Required task:
Decide whether each statement below agrees with the polygraph forum thread, and answer yes or no for each, quoting the thread's deciding words exactly.
1. The poster who was told the polygraph result was unreadable suspects the examiner was trying to unsettle the person being tested.
2. The poster asking about examiner questions plans to test with LAPD this year.
3. The first poster says applicants for these jobs are hired through a temp agency.

Yeah, and according to an exorcist, exorcism is 99.9% effective. The whole test is bullshit, bullshit, bullshit. Like a previous poster said, these are decent people applying for these jobs. It's not like we're hiring from a temp agency here. Who really gives a rat's ass if you smoked a joint in high school? And if your background investigation fails to reveal that your a card carrying member of Osama's inner circle, then shame on the hiring agency for failing to do THEIR job.


----------



## Macop

Hunter R.I doeswnt use polyshit machines. I also think that some states there are some that do and some that dont. But I am definately sure R.I doesnt.


----------



## Negaproach

Thanks Leaddog and everyone else who's posted with info and opinions about this topic. Im still waiting to hear what the final outcome is on my issue with the polygraph, and how they said I was unreadable. I have a feeling I passed it however because the more I think about it, it does seem like he was trying to see if I was going to stand firm on my answers and whatnot, especially towards the end. I have a feeling he was trying to get me shook up which didn't happen at all. 

It'll be interesting if I do have to retake a polygraph for another hiring process and get the same guy again.


----------



## Enforcer

*Polygraph Test*

Are there any websites that would list all the questions the examiner would ask you, I am planning on going to LAPD next year to test. Thank you


----------

Provided information:
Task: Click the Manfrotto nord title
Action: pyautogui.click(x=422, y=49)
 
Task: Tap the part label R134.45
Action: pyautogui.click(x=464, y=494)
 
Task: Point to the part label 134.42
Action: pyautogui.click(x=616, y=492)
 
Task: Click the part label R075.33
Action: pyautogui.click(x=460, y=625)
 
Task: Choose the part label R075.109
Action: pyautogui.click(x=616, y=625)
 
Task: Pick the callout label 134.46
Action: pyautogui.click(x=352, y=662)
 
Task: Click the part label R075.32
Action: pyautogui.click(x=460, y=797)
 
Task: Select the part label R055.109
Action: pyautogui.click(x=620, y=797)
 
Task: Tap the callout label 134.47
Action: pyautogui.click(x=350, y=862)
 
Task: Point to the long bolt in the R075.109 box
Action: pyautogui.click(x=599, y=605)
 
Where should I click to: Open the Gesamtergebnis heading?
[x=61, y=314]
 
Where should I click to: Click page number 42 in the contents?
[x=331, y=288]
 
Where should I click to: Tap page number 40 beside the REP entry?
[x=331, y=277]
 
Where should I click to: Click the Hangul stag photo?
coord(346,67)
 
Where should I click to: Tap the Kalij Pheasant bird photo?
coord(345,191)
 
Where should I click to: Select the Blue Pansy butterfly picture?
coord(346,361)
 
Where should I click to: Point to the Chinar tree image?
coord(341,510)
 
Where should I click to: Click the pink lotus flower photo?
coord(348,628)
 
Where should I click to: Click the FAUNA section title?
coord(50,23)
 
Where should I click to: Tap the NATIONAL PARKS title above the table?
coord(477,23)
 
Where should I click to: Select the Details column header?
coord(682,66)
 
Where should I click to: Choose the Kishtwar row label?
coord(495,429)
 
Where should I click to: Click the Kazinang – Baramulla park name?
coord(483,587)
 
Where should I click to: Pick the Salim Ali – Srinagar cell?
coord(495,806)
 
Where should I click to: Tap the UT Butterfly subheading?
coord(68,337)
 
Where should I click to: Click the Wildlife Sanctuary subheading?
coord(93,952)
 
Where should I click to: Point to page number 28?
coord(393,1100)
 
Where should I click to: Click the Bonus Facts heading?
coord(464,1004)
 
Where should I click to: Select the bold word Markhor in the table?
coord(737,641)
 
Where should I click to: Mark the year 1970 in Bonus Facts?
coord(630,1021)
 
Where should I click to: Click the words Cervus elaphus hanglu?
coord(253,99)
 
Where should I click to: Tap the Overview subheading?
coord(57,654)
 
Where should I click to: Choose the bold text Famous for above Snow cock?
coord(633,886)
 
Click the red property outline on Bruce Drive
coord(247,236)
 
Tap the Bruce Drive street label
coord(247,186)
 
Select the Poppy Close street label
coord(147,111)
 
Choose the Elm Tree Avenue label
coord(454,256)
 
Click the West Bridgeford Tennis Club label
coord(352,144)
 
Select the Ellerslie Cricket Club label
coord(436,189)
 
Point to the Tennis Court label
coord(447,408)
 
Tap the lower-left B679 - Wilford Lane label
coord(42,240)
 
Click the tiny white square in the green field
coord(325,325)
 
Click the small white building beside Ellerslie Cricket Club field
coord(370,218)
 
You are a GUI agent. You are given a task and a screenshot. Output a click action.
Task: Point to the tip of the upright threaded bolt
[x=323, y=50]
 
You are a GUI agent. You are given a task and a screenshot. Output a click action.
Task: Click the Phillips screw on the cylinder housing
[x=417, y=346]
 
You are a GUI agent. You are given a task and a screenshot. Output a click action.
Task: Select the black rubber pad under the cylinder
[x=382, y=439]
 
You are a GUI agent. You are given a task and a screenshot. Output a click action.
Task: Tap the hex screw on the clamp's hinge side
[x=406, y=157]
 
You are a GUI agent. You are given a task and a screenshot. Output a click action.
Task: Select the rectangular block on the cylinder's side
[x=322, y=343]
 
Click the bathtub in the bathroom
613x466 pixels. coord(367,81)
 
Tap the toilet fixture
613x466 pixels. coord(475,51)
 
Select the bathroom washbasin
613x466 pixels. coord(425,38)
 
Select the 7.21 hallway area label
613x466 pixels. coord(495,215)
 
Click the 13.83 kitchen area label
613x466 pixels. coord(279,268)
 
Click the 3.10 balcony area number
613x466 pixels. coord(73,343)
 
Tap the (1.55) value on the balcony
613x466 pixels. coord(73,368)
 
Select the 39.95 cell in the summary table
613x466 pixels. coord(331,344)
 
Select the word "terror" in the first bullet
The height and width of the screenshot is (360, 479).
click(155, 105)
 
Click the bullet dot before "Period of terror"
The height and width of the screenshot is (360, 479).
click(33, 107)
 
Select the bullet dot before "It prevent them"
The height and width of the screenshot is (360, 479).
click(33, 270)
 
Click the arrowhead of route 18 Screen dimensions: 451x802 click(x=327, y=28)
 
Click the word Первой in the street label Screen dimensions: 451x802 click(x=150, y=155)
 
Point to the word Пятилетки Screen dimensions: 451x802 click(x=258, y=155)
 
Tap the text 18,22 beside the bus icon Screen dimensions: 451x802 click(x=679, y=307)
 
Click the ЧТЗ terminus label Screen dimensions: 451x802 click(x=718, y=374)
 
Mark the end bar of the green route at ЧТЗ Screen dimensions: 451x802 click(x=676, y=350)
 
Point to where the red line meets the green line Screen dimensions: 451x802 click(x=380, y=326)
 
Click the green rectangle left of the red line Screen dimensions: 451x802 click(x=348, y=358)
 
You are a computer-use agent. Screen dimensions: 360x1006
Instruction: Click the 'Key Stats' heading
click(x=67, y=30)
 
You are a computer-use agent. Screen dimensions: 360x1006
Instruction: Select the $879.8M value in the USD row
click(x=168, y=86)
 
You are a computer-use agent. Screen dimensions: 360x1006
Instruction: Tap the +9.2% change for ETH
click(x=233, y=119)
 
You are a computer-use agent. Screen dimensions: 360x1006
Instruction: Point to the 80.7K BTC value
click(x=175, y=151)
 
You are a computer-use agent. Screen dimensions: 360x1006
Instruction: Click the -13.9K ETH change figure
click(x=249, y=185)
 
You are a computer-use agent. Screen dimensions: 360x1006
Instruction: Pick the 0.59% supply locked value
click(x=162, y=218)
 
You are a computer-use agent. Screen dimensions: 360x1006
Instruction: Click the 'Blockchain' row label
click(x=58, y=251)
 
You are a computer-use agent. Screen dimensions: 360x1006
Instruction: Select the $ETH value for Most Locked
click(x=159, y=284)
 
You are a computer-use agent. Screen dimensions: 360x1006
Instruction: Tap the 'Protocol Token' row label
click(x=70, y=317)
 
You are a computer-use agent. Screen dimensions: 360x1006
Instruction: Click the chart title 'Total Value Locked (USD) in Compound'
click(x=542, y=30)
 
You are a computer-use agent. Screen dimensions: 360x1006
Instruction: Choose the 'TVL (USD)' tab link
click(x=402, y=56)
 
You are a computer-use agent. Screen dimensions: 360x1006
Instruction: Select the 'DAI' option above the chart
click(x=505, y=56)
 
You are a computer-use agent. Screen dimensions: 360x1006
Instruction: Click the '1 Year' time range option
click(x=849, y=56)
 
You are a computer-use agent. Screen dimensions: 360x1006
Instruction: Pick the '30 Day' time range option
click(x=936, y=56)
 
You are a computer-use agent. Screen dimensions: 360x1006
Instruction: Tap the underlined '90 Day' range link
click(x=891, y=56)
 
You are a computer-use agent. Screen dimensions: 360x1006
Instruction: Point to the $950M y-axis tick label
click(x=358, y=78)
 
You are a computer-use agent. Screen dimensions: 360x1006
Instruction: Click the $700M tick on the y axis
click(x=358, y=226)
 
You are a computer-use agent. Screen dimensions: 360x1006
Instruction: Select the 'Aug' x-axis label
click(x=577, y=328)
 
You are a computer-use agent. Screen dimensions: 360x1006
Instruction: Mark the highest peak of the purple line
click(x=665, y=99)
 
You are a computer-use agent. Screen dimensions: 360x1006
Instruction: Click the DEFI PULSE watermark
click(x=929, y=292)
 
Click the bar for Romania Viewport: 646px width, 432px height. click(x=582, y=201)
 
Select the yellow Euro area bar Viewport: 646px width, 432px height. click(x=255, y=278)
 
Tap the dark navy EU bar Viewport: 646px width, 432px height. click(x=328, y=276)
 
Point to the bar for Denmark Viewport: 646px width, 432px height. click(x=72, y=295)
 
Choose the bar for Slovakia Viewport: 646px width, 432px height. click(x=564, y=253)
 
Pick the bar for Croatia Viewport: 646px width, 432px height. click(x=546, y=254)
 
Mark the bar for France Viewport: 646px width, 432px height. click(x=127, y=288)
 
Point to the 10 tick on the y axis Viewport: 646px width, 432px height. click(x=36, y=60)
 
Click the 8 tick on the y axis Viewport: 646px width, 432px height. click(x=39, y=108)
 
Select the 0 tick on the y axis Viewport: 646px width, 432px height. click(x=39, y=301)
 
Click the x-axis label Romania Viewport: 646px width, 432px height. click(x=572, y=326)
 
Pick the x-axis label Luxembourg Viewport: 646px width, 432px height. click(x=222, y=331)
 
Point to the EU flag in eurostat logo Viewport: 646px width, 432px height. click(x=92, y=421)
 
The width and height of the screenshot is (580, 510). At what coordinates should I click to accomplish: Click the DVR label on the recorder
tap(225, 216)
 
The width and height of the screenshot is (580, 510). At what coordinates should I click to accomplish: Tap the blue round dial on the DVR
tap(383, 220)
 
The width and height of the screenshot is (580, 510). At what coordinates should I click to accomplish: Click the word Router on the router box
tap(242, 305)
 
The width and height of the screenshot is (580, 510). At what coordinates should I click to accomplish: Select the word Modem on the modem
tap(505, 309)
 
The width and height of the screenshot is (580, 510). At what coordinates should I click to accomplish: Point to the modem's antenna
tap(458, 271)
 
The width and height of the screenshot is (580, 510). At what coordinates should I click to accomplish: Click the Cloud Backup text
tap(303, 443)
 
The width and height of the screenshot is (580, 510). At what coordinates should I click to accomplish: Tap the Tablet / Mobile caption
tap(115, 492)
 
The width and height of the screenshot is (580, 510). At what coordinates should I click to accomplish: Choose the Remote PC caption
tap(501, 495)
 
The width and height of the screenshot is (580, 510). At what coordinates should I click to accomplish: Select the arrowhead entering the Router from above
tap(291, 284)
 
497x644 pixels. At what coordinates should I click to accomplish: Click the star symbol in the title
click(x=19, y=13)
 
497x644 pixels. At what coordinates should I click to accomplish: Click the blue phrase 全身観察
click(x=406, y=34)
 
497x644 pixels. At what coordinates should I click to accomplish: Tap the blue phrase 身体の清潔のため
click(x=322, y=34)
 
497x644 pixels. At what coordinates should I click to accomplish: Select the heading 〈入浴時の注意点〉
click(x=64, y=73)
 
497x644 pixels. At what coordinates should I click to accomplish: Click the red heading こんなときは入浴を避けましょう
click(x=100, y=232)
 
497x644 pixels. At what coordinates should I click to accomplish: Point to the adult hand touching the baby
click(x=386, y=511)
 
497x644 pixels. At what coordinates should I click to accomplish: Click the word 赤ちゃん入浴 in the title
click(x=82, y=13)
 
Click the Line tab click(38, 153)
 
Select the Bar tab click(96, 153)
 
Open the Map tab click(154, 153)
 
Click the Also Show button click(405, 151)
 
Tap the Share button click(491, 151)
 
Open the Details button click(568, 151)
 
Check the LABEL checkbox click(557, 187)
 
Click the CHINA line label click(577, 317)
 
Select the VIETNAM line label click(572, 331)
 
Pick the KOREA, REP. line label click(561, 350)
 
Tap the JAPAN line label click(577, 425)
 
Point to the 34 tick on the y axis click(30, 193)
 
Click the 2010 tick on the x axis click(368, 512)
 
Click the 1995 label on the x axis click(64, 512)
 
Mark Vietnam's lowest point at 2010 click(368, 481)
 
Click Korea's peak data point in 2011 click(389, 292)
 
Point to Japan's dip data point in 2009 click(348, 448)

Written response:
1. Yes: "I have a feeling he was trying to get me shook up which didn't happen at all."
2. No: "I am planning on going to LAPD next year to test."
3. No: "It's not like we're hiring from a temp agency here."